• _What to work on_
Given the entries that follow, write out exactly the lines starting at the one containing "Open the Team" and ending at the one containing "1000x1778 pixels.", both ends included, and only those.

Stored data

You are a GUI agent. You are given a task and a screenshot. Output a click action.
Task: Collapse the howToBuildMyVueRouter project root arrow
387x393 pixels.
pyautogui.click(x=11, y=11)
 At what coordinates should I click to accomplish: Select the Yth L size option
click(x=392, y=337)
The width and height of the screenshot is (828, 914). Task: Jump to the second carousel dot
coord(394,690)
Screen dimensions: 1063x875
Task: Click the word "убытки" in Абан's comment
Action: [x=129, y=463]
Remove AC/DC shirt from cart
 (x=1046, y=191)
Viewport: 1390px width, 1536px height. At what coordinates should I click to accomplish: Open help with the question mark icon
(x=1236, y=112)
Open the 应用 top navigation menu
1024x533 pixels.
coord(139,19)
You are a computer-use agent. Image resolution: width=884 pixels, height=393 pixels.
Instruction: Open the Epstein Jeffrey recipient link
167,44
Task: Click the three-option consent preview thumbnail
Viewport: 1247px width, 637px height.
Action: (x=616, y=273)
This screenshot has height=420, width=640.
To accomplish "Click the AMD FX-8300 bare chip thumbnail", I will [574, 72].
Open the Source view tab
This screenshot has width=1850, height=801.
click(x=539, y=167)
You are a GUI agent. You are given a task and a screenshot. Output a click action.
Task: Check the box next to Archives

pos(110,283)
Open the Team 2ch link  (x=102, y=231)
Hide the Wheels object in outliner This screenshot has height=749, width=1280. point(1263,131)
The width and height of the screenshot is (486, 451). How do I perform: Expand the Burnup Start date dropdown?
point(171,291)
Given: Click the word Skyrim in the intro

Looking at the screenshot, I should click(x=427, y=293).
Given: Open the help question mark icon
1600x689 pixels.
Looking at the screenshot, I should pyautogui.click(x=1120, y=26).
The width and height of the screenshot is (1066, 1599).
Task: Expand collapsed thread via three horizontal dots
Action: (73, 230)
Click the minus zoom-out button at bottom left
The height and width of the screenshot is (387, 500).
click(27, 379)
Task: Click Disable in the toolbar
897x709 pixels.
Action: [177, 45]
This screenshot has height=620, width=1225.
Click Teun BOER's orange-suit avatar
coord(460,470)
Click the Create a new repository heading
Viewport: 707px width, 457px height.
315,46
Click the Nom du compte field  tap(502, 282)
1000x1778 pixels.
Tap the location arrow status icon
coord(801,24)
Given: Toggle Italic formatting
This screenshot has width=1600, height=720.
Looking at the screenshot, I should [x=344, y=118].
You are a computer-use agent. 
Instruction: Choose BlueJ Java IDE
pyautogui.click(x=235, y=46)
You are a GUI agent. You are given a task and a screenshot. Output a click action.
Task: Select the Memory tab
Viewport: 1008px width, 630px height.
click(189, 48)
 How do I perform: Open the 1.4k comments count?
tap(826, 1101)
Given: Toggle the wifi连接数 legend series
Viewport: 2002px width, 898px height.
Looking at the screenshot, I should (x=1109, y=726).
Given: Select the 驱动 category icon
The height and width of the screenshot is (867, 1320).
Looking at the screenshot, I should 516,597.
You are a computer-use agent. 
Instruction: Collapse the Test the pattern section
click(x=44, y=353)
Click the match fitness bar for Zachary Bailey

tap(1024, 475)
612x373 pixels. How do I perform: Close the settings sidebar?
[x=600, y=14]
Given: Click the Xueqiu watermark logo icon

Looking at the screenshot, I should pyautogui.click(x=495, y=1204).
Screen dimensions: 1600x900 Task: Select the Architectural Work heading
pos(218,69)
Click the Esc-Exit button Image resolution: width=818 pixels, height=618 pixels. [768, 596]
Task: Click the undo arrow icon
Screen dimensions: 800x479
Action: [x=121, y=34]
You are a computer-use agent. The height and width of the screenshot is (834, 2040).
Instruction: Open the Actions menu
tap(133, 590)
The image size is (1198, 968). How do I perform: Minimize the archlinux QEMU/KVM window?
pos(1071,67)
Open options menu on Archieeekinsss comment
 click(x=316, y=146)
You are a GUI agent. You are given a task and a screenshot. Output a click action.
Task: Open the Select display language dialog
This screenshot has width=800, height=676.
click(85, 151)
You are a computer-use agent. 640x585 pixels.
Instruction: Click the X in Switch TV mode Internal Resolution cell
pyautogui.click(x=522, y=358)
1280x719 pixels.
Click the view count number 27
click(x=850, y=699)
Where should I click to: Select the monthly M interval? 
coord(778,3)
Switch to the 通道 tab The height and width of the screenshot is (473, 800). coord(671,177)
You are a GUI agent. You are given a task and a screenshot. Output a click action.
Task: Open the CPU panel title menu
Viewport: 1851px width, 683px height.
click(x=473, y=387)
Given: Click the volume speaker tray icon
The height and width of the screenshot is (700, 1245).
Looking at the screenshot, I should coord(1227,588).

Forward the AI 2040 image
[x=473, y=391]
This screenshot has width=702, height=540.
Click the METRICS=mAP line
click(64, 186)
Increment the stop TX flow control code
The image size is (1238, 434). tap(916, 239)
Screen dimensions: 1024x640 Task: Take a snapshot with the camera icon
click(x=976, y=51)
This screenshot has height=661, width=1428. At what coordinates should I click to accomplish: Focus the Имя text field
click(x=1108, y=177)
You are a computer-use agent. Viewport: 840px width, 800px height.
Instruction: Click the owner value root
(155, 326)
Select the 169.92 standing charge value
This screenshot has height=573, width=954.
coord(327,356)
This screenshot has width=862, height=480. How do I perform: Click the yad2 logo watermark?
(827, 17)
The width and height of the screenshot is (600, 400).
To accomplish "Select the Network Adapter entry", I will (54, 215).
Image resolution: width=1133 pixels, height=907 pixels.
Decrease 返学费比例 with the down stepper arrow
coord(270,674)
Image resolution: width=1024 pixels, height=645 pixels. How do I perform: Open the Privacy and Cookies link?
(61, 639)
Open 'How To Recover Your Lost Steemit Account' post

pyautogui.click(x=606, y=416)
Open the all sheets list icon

• _Your response_
Open the Team 2ch link  (x=102, y=231)
Hide the Wheels object in outliner This screenshot has height=749, width=1280. point(1263,131)
The width and height of the screenshot is (486, 451). How do I perform: Expand the Burnup Start date dropdown?
point(171,291)
Given: Click the word Skyrim in the intro

Looking at the screenshot, I should click(x=427, y=293).
Given: Open the help question mark icon
1600x689 pixels.
Looking at the screenshot, I should pyautogui.click(x=1120, y=26).
The width and height of the screenshot is (1066, 1599).
Task: Expand collapsed thread via three horizontal dots
Action: (73, 230)
Click the minus zoom-out button at bottom left
The height and width of the screenshot is (387, 500).
click(27, 379)
Task: Click Disable in the toolbar
897x709 pixels.
Action: [177, 45]
This screenshot has height=620, width=1225.
Click Teun BOER's orange-suit avatar
coord(460,470)
Click the Create a new repository heading
Viewport: 707px width, 457px height.
315,46
Click the Nom du compte field  tap(502, 282)
1000x1778 pixels.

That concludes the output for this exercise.